Abstract
Manuscript Type: Empirical Research Question/Issue: Institutional
and transaction cost theories highlight the idea that group-affiliated
firms outperform unaffiliated firms in emerging economies. However,
the persistence of superior performance among group-affiliated firms
could be challenged by the recent, quick development of markets and
institutions in these countries. This article explores the link between
firm performance and the evolution of the institutional environment.
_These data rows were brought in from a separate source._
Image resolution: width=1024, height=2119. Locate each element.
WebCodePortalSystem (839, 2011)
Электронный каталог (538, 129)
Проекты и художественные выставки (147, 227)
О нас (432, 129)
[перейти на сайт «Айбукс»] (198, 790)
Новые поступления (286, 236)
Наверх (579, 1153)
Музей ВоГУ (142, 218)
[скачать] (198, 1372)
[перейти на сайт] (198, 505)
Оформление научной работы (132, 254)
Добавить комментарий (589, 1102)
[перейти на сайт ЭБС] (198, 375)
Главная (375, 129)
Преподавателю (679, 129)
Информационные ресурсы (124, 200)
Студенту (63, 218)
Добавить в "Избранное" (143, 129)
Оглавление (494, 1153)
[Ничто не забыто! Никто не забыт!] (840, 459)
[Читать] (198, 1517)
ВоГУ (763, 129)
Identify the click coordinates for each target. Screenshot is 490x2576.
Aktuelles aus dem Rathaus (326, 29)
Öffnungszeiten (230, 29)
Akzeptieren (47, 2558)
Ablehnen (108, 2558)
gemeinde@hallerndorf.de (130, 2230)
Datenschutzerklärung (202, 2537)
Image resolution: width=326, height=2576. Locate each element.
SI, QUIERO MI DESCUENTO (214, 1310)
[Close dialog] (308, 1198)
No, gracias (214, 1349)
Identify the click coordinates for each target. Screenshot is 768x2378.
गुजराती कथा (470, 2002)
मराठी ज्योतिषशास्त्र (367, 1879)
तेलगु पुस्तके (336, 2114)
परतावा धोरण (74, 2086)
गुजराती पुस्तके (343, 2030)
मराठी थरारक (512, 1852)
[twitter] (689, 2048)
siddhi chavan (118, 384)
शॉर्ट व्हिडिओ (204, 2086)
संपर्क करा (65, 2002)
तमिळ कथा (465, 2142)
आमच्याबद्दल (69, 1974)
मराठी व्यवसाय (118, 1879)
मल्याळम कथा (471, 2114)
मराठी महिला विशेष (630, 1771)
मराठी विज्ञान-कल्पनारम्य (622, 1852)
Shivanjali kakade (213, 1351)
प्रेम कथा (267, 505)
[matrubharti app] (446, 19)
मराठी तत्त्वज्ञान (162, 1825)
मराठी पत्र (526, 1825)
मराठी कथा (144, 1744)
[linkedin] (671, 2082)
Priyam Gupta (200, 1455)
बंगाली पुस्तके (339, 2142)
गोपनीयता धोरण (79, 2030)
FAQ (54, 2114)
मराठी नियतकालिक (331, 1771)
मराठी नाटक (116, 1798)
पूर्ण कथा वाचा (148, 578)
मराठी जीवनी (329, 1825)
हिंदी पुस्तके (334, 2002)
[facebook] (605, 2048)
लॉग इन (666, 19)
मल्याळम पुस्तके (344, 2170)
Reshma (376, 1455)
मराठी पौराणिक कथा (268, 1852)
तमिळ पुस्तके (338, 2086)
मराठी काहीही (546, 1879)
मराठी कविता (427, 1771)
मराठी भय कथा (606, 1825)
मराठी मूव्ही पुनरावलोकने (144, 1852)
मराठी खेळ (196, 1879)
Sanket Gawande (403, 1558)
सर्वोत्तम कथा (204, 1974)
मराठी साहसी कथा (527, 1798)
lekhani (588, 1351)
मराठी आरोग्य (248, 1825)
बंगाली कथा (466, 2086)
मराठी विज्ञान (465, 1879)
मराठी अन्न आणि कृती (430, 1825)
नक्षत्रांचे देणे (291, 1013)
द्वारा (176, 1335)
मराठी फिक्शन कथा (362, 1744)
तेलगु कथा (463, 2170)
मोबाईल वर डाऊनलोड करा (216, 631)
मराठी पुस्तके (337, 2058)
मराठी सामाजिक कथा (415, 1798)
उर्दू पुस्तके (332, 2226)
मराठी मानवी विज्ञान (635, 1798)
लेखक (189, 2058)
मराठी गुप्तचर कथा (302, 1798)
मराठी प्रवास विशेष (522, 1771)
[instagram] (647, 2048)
Research Findings/Insights: We analyze how business group affiliation
affected firm performance in India in the post-reform era, i.e.,
from 1990 to 2006. Our findings show that: (1) the performance benefits
of group affiliation are evident in the early phase of institutional
transition, but level out in the late phase; (2) older group-affiliated
firms are better able to cope with institutional transition than
younger group-affiliated firms; and (3) group-affiliated service
firms are better able to cope with institutional transition than
group-affiliated manufacturing firms. Theoretical/Academic Implications:
Our findings support institutional and transaction cost theories,
as they show that: (1) when labor, capital, and products markets
are characterized by large imperfections and weak supporting institutions
business groups outperform independent companies; (2) when markets
become more efficient and institutions grow stronger group-affiliated
firms fail to show continued superior performance; and (3) heterogeneity
among member firms may influence the appropriation of the benefits
arising from group affiliation. These findings expand the traditional
understanding of the relationship between firm performance and the
institutional context in emerging economies, and provide further
support for the idea that the relative performance of group-affiliated
firms is contingent upon the characteristics of the institutional
context and their particular features. Practitioner/Policy Implications:
The article has implications for managers and policy makers. Managers
of business groups should adapt the timing of strategies to the evolution
of the institutional environment. Policy makers should focus on the
consequences of their policies, as they may undermine the efficiency
of large national companies. © 2009 Blackwell Publishing Ltd.